Rewrite the listing lines between the one holding "Povolit vše (412, 393)" and the one holding "W3C home (31, 13)", inclusive, keeping every line (requests too) but scaling each answer coordinate by 0.8 and rounding to whole numbers, with halves rounded up. Leave all other text and numbers unchanged.

**Dataset rows**
>> begin
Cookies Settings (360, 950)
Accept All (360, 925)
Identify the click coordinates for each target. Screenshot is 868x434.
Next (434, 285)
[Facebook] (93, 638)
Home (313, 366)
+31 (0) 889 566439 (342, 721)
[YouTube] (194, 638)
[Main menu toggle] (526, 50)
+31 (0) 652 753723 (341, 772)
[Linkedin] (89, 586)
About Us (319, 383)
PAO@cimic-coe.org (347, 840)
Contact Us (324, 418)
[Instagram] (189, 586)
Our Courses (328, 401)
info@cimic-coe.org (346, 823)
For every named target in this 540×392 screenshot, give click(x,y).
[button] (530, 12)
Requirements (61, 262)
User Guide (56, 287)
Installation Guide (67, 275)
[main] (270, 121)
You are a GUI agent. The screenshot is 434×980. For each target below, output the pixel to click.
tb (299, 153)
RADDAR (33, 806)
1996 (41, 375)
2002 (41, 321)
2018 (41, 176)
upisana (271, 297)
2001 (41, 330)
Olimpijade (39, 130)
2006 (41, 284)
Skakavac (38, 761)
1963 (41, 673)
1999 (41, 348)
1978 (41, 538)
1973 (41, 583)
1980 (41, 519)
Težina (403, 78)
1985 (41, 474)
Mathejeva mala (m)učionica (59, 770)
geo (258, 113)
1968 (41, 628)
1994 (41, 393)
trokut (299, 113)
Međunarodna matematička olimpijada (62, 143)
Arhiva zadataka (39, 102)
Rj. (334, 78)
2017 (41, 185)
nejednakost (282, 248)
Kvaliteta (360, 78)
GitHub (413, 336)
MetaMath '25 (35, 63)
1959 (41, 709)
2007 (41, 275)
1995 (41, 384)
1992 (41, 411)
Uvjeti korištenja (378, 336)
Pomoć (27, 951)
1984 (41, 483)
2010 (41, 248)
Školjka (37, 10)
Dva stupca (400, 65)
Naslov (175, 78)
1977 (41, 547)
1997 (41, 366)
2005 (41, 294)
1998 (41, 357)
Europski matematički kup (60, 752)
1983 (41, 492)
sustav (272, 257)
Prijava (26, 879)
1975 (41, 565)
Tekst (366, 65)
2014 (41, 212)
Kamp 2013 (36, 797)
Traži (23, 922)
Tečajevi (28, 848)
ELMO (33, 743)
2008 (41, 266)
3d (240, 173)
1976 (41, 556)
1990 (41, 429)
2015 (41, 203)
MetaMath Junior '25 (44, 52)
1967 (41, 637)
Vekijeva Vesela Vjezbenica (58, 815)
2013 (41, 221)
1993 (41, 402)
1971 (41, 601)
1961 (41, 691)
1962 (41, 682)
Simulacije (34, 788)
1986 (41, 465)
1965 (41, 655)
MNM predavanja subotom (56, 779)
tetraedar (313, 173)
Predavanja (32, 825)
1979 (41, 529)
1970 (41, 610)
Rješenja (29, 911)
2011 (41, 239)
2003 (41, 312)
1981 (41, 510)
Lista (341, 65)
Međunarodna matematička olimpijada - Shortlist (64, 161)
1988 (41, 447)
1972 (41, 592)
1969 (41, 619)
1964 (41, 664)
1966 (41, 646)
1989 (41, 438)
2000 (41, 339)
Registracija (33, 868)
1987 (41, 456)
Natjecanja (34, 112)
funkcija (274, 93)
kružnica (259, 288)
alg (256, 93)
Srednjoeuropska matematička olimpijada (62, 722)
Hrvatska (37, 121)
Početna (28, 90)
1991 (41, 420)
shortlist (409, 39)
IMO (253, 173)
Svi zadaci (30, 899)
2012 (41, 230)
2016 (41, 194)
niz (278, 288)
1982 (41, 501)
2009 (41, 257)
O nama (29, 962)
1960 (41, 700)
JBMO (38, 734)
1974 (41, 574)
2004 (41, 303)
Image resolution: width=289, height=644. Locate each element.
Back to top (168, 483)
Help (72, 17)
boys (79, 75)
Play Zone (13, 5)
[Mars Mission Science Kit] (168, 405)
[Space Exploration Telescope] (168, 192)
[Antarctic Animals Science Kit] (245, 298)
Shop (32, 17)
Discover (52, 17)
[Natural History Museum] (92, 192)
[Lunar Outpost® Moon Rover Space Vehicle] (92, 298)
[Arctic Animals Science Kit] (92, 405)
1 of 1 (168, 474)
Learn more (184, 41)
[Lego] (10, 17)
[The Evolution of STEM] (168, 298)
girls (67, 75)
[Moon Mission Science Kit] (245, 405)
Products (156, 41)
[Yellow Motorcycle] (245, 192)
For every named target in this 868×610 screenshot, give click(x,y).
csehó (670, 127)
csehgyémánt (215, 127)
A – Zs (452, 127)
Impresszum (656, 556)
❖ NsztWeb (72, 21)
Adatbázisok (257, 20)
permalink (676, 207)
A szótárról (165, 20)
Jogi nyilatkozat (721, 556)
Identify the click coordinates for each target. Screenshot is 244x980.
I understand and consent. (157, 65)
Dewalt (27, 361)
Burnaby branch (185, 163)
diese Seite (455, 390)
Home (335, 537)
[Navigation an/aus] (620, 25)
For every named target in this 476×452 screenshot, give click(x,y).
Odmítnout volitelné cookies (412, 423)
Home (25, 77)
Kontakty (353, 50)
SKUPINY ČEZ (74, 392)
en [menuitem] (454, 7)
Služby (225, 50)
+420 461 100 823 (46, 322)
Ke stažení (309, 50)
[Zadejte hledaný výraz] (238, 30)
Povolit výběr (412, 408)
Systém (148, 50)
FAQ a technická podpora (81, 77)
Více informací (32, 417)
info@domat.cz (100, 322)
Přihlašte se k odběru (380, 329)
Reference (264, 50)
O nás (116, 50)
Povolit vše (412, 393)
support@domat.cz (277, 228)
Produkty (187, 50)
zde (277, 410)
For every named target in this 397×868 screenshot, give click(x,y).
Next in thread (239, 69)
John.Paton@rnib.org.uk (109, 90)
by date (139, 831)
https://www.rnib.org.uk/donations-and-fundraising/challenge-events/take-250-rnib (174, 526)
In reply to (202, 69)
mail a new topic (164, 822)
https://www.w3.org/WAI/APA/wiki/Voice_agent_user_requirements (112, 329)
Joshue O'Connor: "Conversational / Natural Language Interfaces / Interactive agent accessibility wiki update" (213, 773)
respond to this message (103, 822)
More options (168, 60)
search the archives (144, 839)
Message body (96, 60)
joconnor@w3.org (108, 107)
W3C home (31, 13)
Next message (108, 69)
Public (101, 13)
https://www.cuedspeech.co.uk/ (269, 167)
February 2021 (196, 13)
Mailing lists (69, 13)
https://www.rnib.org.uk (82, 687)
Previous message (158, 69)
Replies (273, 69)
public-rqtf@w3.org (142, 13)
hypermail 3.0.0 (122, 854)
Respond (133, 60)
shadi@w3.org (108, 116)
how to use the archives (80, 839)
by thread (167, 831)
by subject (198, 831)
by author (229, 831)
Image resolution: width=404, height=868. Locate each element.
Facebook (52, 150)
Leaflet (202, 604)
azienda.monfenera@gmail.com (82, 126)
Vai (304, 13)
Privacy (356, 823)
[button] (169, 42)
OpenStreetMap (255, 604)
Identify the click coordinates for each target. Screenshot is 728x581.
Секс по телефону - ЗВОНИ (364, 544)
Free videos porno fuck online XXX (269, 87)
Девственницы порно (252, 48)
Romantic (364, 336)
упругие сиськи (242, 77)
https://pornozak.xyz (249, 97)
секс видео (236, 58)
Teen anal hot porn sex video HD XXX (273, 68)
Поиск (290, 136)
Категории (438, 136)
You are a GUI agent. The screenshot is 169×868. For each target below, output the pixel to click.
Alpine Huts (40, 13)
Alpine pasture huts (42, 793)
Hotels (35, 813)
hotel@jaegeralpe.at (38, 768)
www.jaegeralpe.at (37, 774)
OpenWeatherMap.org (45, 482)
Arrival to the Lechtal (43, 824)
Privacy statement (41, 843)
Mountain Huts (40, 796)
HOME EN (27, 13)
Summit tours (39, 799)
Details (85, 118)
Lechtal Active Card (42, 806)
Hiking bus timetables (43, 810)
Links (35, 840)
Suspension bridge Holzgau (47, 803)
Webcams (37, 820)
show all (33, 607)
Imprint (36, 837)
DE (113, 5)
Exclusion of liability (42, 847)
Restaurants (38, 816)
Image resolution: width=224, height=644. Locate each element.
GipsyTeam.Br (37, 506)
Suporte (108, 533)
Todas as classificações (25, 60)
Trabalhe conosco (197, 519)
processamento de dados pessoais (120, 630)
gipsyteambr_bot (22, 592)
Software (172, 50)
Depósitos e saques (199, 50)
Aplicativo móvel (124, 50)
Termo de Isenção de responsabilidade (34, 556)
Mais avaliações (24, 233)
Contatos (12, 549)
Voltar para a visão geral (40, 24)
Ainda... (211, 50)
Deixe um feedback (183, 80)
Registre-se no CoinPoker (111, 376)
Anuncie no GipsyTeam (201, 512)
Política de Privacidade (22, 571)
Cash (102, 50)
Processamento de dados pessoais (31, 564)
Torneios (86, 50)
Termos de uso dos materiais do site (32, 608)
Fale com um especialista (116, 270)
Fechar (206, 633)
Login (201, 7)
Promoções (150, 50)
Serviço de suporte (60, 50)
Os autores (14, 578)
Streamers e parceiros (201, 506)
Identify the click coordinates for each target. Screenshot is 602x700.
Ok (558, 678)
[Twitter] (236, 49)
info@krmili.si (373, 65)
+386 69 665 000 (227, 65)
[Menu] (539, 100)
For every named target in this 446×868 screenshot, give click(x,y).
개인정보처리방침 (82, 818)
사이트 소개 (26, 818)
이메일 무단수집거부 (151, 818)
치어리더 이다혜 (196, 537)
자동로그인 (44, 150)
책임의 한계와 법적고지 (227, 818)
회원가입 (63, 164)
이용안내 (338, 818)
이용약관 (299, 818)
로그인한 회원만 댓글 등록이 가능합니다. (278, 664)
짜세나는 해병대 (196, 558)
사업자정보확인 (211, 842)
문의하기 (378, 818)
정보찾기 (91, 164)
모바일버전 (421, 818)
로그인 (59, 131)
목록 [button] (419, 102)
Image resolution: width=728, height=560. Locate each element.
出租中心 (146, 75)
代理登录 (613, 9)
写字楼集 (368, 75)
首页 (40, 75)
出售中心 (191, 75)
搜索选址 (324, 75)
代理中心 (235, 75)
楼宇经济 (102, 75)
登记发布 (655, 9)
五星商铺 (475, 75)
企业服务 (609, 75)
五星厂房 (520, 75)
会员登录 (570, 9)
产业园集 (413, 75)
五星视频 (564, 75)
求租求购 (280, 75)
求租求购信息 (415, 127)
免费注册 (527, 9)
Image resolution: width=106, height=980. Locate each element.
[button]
>> end
**Answer to the task**
Povolit vše (330, 314)
support@domat.cz (222, 182)
Produkty (150, 40)
zde (222, 328)
For every named target in this 397×868 screenshot, give click(x,y).
Next in thread (191, 55)
John.Paton@rnib.org.uk (87, 72)
by date (111, 665)
https://www.rnib.org.uk/donations-and-fundraising/challenge-events/take-250-rnib (139, 421)
In reply to (162, 55)
mail a new topic (131, 658)
https://www.w3.org/WAI/APA/wiki/Voice_agent_user_requirements (90, 263)
Joshue O'Connor: "Conversational / Natural Language Interfaces / Interactive agent accessibility wiki update" (170, 618)
respond to this message (82, 658)
More options (134, 48)
search the archives (115, 671)
Message body (77, 48)
joconnor@w3.org (86, 86)
W3C home (25, 10)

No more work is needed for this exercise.